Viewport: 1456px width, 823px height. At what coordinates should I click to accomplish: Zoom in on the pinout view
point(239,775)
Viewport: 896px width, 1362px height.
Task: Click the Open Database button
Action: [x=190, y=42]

§ **TO DO**
Output the whole listing exactly.

§ **COMPLETED TASK**
Viewport: 1456px width, 823px height. At what coordinates should I click to accomplish: Zoom in on the pinout view
point(239,775)
Viewport: 896px width, 1362px height.
Task: Click the Open Database button
Action: [x=190, y=42]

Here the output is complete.